Johannes Jungverdorben, Life and Brain
This image shows a cerebral organoid that was made from human induced pluripotent stem cells. This organoid contains large looping layers of neurons and brain cells, similar to the cortical region of a developing brain.  The cells are immunostained to identify the presence of proteins SOX2 (red) and beta-III-Tubulin (green). The latter protein is made specifically in neurons and is often used by scientists to identify neurons from other brain cells. The blue stain is called DAPI and is used to locate the nucleus of cells.

Image: Julia Ladewig, Life and Brain Gmbh

Several laboratories, including Professor Brüstle’s laboratory, found that growing neural stem cells in systems where cells freely float in liquid (3D culture systems) resulted in clusters of cells with loosely defined cell layers. Although these cell clusters had rather ‘primitive’ structural layers, they were producing many of the same proteins that are made by brain cells in 10-week-old human foetuses.

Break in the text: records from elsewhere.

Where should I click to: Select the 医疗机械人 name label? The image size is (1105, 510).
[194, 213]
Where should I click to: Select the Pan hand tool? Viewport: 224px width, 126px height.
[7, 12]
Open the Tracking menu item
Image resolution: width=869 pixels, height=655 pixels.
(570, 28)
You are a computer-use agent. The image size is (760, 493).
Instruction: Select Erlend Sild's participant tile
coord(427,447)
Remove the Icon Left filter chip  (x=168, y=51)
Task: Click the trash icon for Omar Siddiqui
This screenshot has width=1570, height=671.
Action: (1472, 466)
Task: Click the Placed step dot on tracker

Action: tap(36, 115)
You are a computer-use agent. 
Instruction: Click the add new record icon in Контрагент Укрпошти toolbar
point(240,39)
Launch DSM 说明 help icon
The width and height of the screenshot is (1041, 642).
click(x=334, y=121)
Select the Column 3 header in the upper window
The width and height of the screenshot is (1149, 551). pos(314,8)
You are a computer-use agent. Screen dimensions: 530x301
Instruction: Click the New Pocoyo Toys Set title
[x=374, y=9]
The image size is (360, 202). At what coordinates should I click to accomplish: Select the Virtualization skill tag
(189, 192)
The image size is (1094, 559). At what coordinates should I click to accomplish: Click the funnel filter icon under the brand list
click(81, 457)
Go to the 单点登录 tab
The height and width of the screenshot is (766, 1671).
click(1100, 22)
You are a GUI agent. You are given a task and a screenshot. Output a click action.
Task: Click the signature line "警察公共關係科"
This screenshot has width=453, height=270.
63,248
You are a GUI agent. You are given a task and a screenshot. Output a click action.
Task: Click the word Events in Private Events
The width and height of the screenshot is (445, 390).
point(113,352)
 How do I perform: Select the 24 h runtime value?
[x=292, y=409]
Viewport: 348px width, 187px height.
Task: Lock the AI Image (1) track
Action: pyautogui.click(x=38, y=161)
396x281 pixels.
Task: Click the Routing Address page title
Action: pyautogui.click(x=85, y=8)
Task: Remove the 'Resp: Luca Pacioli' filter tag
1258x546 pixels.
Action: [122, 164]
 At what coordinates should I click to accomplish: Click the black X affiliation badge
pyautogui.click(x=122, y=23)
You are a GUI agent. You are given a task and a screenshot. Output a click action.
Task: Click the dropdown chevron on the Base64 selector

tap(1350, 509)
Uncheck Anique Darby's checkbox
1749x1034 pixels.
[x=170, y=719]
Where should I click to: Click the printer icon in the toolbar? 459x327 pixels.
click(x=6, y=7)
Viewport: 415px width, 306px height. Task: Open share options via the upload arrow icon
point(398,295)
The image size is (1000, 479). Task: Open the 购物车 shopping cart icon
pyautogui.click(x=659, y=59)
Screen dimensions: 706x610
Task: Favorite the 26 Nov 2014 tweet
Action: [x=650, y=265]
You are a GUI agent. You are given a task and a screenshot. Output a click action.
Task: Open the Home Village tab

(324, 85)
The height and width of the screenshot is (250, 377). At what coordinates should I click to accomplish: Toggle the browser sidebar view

Lancaster and colleagues in 2013 moved the 3D culture system to a new level by growing the neural stem cells in a bioreactor. This system allowed neural stem cells to create complex layers of different neurons and other brain cells, very similar to tissue found in human foetal brains. Lancaster and colleagues call the complex cell structures they made ‘cerebral organoids’ (roughly meaning ‘resembling a brain-like organ’). Some cerebral organoids even appear to have neurons that move to new locations after they are created, similar to how neurons in the developing human brain must migrate from one place to another to form the complex layers of the cortex.

Other advances in understanding how stem cells function and grow have even allowed Eiraku and colleagues to produce the very early stages of a forming eye, called an ‘optic cup’. Dr Karus and colleagues’ review highlights that stem cells offer researchers the opportunity to unlock the biological programs tucked away inside our cells, programs that guide self-driven assembly of advanced cell structures like optic cups and cell layering in cerebral organoids.

What does this mean for patients and others interested in this research?

Researchers are presently considering how to use human brain-like tissues constructed from pluripotent or neural stem cells to study several diseases and medical treatments. In fact, cerebral organoids have recently been used to test if drugs and chemicals are toxic to brain tissue, which could be a valuable safety measure before trying drugs on animals and people. It is exciting that studies on neural stem cells are already producing useful applications like this. However, the biggest gains from the use of neural stem cells will likely be in understanding the basic biology controlling human brain development.

Future discoveries that teach us about how the human brain is built will help us understand what causes birth defects, brain development disorders like cerebral palsy, mental disorders and more. Cerebral organoids offer a great new approach for studying the earliest stages of human brain development, but researchers will have to use a diversity of new and old scientific approaches to fully learn how the brain is constructed. They will also have to determine how the brain’s cellular structure relates to the behaviour of animals and people – a very challenging task. Unlocking the secrets of how our brain is built and works will certainly transform science and medicine forever, but achieving this will take many years of hard work. After all, we’re learning how biology builds the most complex structure in the world.